- PROBLEM -
What you submit must be an exact copy of the listing below, with no images in it.
*** Block opens ***
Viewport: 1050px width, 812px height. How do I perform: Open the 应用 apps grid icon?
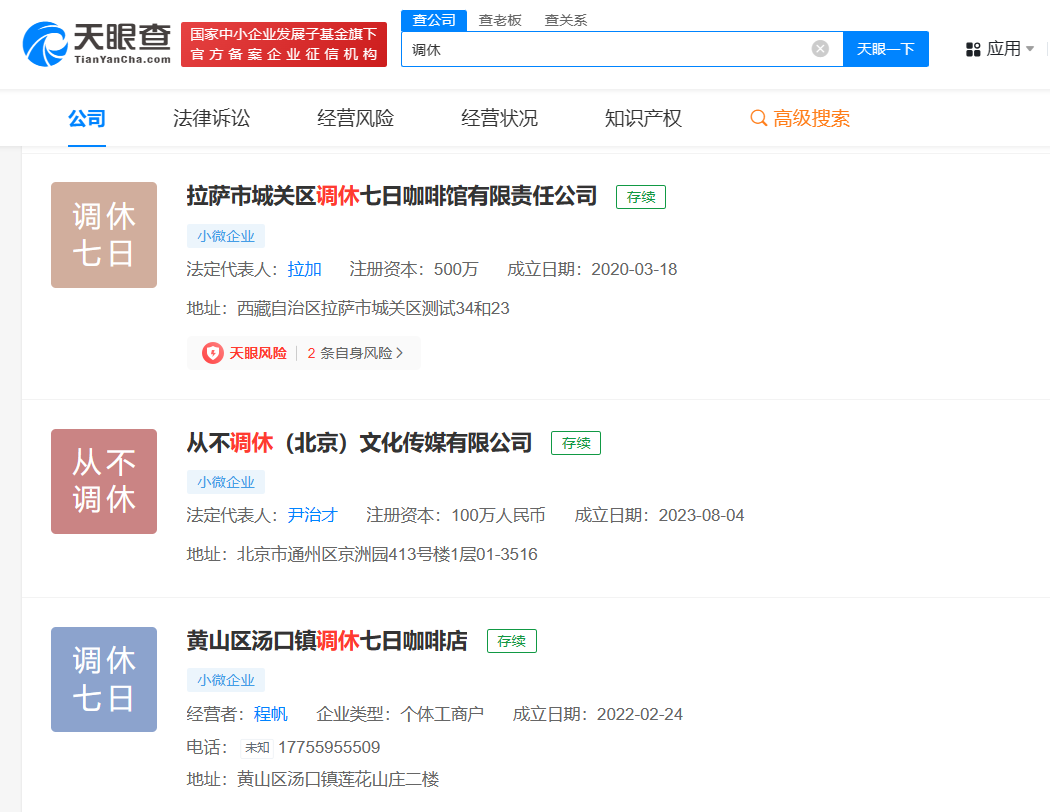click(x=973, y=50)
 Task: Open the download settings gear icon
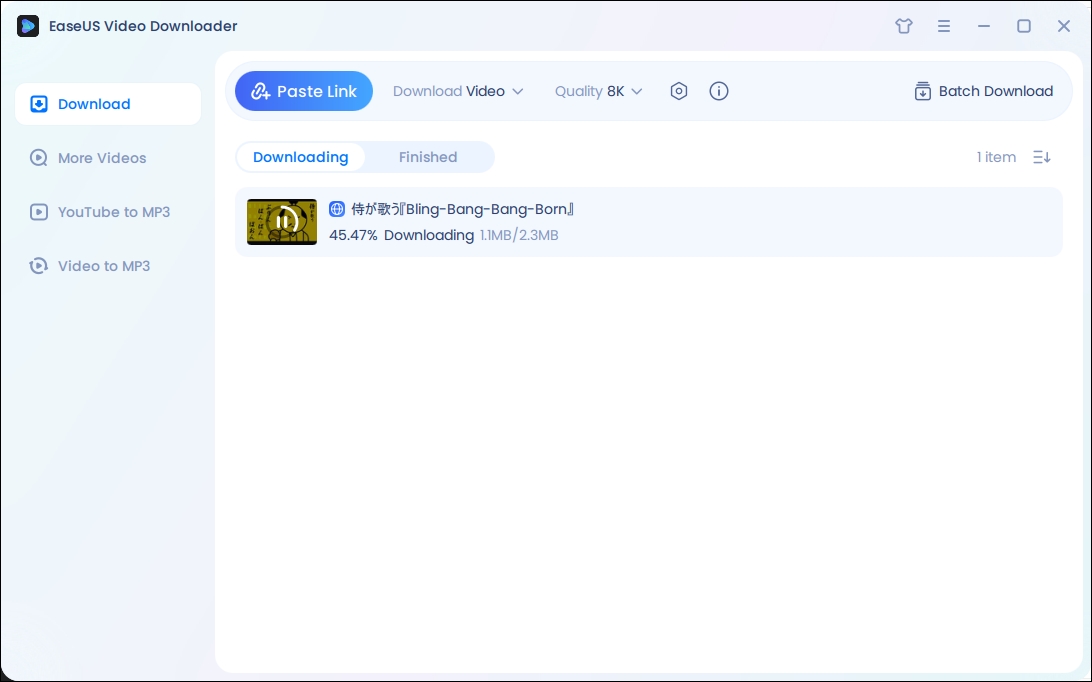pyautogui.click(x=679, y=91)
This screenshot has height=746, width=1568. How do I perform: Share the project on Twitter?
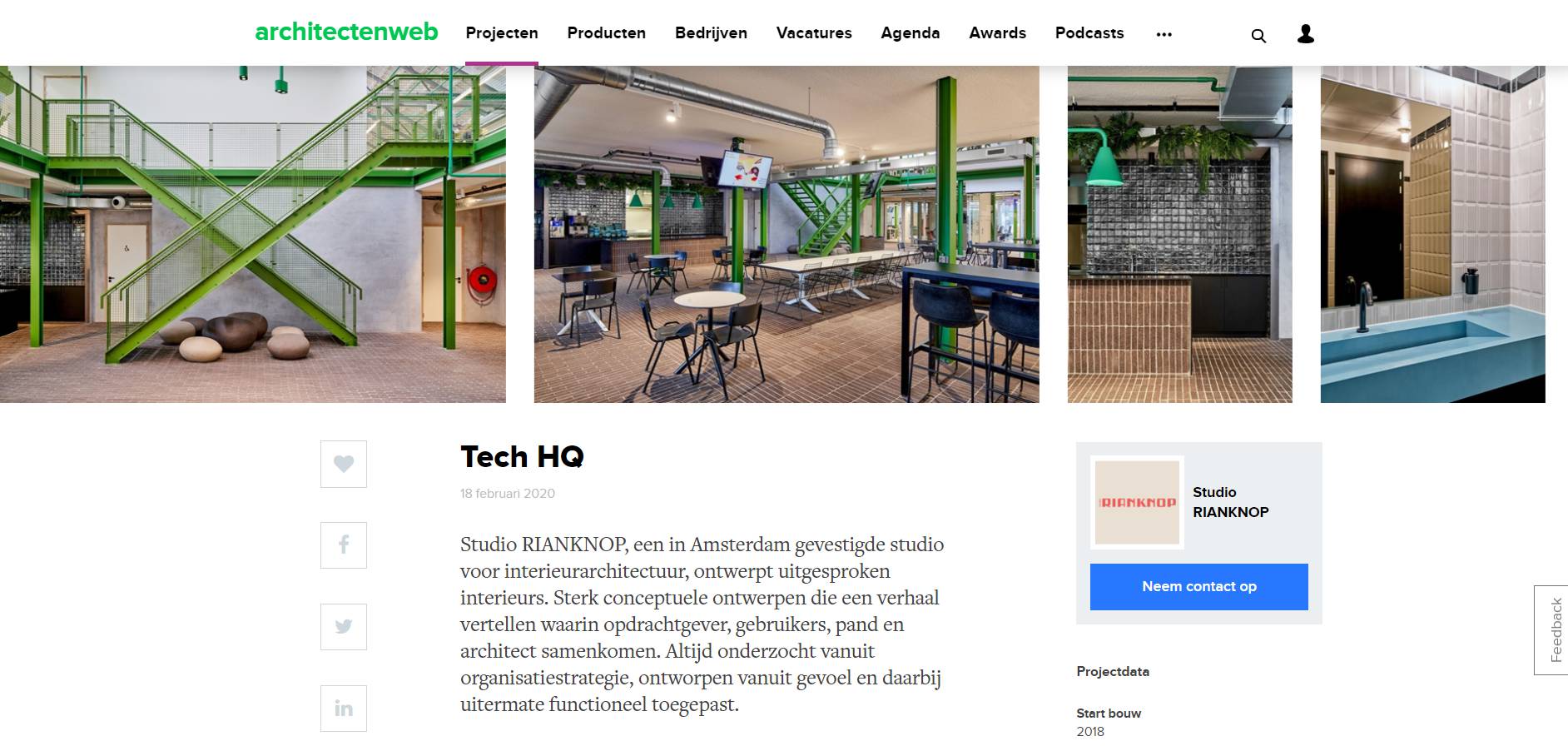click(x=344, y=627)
*** Block closes ***
- OUTPUT OF THE TASK -
Viewport: 1050px width, 812px height. How do I perform: Open the 应用 apps grid icon?
click(x=973, y=50)
 Task: Open the download settings gear icon
pyautogui.click(x=679, y=91)
This screenshot has height=746, width=1568. How do I perform: Share the project on Twitter?
click(x=344, y=627)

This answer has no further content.